- ABOUT THIS TASK: Restate the last part of the records below word for word, beginning at the line with "Task: Select the Motorcycle" and ending at the final line.
——
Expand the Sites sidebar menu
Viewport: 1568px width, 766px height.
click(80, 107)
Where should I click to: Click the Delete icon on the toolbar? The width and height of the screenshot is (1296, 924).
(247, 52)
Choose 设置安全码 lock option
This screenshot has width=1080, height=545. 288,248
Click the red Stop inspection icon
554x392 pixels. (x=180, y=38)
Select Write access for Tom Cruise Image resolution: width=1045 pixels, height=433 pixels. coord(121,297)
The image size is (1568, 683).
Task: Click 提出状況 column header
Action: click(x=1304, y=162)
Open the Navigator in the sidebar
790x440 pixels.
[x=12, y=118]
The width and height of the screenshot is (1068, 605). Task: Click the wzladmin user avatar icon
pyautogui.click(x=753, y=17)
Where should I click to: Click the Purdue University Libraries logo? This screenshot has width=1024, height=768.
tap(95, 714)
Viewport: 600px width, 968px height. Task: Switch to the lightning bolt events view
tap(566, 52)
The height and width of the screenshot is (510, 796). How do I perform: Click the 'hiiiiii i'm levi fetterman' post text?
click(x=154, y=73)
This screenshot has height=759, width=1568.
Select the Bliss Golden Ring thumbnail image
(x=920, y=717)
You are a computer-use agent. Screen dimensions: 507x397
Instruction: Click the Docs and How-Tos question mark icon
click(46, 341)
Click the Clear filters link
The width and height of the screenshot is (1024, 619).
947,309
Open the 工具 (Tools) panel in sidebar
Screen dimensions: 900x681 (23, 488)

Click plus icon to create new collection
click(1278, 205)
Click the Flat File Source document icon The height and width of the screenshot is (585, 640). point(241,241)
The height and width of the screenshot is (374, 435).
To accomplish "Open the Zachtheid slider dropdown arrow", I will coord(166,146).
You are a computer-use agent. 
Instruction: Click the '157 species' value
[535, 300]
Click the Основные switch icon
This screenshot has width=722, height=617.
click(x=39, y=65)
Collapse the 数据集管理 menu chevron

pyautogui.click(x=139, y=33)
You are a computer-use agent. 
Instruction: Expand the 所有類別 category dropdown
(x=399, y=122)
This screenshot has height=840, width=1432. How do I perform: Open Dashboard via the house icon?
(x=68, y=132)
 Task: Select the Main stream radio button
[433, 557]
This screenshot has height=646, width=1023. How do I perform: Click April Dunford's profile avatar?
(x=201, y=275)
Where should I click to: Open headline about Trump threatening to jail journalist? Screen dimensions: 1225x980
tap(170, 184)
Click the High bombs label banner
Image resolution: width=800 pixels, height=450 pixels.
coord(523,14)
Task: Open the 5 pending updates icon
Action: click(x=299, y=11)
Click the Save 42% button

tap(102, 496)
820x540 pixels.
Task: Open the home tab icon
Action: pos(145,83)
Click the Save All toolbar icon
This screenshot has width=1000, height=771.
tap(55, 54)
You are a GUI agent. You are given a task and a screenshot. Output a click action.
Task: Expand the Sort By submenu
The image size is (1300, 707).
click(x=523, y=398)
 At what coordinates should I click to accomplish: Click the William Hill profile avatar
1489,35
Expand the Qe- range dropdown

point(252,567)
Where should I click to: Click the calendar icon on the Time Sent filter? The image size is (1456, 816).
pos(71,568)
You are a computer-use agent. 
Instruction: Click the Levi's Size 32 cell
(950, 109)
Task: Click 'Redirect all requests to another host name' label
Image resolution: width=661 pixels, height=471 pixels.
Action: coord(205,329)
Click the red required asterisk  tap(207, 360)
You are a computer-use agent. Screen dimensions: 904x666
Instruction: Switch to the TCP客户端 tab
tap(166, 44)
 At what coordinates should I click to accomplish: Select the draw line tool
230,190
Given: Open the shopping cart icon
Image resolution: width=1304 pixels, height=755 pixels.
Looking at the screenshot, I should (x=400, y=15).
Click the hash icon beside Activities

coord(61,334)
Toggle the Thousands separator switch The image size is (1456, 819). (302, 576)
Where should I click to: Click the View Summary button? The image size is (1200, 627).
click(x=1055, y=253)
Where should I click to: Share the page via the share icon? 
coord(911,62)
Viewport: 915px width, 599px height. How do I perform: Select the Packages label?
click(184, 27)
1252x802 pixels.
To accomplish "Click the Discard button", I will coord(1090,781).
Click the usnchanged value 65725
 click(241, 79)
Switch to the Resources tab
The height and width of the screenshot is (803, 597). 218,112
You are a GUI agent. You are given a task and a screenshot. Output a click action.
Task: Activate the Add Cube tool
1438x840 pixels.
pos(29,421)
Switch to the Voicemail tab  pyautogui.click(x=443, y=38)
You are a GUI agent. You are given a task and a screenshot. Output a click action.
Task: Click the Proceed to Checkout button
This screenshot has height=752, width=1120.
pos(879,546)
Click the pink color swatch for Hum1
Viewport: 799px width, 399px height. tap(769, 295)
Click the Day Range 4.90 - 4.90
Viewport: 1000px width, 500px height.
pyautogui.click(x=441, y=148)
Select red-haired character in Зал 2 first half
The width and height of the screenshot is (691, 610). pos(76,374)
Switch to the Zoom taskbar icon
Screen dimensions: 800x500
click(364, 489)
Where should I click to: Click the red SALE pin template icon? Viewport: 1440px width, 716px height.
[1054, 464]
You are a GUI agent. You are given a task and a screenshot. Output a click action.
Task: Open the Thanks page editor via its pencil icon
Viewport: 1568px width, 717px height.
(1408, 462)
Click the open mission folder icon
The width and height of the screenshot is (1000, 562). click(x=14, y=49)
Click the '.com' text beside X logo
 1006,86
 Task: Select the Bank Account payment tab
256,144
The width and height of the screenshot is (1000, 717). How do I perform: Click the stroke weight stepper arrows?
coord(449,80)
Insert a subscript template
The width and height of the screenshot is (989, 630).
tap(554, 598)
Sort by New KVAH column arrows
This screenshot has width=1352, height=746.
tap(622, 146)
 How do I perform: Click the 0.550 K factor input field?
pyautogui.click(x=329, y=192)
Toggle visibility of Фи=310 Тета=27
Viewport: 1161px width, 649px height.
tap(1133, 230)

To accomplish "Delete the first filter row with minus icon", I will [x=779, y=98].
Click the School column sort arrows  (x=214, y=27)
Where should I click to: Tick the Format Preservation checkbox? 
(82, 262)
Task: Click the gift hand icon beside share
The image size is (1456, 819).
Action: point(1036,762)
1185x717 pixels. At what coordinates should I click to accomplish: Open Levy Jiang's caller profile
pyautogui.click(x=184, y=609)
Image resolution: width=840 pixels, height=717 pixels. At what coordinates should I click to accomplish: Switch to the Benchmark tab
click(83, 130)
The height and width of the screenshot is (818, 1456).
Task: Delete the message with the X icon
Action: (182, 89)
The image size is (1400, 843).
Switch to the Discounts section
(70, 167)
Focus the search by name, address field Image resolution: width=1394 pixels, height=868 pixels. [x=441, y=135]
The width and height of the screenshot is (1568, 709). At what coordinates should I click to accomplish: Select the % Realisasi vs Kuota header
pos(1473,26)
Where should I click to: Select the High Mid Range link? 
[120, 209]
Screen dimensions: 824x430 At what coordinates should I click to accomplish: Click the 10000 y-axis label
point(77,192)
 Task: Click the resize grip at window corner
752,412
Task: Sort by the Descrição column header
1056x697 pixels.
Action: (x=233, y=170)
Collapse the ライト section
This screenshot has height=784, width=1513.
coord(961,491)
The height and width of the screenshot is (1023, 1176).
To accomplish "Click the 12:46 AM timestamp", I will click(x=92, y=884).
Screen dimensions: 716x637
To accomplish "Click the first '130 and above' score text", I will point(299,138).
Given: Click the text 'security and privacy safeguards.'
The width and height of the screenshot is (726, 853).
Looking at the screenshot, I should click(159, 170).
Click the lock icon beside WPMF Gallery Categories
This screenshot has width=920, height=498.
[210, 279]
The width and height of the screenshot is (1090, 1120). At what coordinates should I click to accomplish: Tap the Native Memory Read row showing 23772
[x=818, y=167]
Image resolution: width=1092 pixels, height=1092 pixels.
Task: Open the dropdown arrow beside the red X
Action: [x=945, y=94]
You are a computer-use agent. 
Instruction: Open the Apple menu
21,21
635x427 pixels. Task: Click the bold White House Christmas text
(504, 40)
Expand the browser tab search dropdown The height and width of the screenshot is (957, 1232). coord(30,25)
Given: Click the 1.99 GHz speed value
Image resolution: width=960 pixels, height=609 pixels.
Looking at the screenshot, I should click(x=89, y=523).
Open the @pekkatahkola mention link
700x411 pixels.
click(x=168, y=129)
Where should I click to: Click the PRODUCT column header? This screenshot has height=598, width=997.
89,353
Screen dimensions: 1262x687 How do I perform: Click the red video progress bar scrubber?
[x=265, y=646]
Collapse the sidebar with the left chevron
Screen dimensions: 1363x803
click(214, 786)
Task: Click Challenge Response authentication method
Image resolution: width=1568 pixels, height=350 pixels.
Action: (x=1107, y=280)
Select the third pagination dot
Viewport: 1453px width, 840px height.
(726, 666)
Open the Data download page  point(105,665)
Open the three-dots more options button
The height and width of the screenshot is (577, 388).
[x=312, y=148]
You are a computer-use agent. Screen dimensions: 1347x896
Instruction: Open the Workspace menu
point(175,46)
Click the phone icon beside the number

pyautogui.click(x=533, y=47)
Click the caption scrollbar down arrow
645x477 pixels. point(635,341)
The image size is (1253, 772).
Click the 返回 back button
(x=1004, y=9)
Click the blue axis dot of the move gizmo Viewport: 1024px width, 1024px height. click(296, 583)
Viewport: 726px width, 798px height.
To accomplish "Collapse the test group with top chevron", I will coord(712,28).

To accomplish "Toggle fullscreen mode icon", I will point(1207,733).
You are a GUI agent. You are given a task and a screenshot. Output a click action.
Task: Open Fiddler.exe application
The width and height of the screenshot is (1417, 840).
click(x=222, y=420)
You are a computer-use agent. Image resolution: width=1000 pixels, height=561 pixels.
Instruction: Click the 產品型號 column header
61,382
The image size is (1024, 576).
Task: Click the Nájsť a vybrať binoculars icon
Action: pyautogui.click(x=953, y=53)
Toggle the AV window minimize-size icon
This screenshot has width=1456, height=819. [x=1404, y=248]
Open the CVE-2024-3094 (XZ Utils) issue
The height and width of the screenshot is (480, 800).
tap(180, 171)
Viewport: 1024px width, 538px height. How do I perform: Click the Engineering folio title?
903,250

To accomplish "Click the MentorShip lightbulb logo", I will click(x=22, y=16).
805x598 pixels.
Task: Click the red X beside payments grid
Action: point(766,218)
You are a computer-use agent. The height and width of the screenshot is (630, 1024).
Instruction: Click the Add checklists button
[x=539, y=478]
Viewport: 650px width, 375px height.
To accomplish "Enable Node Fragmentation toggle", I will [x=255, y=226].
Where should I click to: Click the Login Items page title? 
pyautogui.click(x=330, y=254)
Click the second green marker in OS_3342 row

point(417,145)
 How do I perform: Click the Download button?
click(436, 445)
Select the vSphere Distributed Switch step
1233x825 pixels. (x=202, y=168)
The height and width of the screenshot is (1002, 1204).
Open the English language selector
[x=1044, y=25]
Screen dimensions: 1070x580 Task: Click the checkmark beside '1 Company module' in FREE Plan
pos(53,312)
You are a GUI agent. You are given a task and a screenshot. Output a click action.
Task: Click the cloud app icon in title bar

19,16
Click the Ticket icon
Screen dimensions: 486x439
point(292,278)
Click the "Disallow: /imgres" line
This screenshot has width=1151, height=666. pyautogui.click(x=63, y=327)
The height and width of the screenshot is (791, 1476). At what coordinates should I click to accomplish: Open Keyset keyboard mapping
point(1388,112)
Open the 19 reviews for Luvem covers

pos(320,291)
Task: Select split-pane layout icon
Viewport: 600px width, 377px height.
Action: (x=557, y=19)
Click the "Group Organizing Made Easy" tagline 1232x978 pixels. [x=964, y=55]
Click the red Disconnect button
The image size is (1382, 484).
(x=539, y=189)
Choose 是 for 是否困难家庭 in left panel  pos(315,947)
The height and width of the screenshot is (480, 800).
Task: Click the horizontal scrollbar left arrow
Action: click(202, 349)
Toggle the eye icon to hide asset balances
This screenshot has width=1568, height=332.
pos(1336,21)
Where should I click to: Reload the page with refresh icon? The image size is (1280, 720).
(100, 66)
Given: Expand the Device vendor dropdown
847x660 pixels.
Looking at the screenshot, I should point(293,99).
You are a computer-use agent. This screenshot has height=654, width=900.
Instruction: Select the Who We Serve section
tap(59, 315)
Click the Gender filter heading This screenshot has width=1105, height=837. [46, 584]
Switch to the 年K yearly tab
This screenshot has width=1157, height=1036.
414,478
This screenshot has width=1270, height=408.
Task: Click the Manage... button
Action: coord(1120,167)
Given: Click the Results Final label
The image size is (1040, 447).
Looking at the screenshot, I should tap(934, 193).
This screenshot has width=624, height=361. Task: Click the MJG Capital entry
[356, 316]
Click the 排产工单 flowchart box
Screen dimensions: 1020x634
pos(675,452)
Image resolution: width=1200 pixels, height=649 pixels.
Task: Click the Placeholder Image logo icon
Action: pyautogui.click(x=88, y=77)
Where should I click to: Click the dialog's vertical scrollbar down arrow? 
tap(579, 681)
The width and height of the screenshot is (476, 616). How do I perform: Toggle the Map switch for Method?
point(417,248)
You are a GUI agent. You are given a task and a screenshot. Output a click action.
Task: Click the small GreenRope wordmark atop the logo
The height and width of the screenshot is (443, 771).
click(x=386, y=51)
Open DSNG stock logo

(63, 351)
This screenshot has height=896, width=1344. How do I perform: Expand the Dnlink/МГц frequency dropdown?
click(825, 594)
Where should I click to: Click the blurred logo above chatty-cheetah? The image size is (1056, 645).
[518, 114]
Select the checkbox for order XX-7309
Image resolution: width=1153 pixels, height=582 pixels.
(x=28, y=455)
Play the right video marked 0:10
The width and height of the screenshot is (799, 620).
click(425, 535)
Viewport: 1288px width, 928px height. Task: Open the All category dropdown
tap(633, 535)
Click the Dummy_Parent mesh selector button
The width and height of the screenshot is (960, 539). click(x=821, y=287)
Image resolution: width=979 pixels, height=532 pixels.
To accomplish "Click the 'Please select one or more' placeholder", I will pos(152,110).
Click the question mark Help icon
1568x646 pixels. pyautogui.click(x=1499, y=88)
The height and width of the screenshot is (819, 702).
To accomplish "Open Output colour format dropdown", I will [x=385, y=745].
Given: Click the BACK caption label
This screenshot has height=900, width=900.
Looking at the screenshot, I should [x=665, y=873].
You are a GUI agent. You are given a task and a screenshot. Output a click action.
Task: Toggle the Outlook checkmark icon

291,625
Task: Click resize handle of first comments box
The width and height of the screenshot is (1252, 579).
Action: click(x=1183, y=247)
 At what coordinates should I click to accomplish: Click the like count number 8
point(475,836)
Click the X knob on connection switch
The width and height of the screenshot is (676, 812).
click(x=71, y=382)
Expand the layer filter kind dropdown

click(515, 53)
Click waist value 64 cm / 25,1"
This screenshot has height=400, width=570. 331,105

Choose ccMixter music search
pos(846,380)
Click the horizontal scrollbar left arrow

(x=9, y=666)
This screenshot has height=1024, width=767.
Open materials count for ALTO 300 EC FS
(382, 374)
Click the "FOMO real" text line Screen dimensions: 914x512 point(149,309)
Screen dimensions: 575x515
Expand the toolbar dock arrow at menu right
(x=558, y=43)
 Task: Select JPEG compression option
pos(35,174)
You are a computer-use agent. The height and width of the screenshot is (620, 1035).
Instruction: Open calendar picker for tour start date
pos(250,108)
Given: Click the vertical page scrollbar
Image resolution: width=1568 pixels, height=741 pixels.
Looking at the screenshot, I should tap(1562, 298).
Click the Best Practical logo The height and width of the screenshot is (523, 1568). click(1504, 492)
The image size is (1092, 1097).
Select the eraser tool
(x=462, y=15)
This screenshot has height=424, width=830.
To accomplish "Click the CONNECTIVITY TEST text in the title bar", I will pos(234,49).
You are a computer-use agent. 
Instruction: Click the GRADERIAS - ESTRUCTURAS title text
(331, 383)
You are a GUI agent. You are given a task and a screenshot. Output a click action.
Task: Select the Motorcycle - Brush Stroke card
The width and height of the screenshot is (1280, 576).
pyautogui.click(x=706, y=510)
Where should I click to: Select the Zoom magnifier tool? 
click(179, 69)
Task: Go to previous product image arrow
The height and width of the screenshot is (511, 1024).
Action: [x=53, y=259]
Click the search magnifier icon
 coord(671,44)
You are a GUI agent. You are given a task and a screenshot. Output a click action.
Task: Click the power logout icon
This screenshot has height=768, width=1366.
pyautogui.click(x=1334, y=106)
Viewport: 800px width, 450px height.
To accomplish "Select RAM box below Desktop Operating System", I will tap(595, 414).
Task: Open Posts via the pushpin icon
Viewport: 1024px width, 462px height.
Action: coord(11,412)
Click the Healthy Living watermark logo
——
- EXERCISE SOLUTION:
Task: Select the Motorcycle - Brush Stroke card
The width and height of the screenshot is (1280, 576).
pyautogui.click(x=706, y=510)
Where should I click to: Select the Zoom magnifier tool? 
click(179, 69)
Task: Go to previous product image arrow
The height and width of the screenshot is (511, 1024).
Action: [x=53, y=259]
Click the search magnifier icon
 coord(671,44)
You are a GUI agent. You are given a task and a screenshot. Output a click action.
Task: Click the power logout icon
This screenshot has height=768, width=1366.
pyautogui.click(x=1334, y=106)
Viewport: 800px width, 450px height.
To accomplish "Select RAM box below Desktop Operating System", I will tap(595, 414).
Task: Open Posts via the pushpin icon
Viewport: 1024px width, 462px height.
Action: coord(11,412)
Click the Healthy Living watermark logo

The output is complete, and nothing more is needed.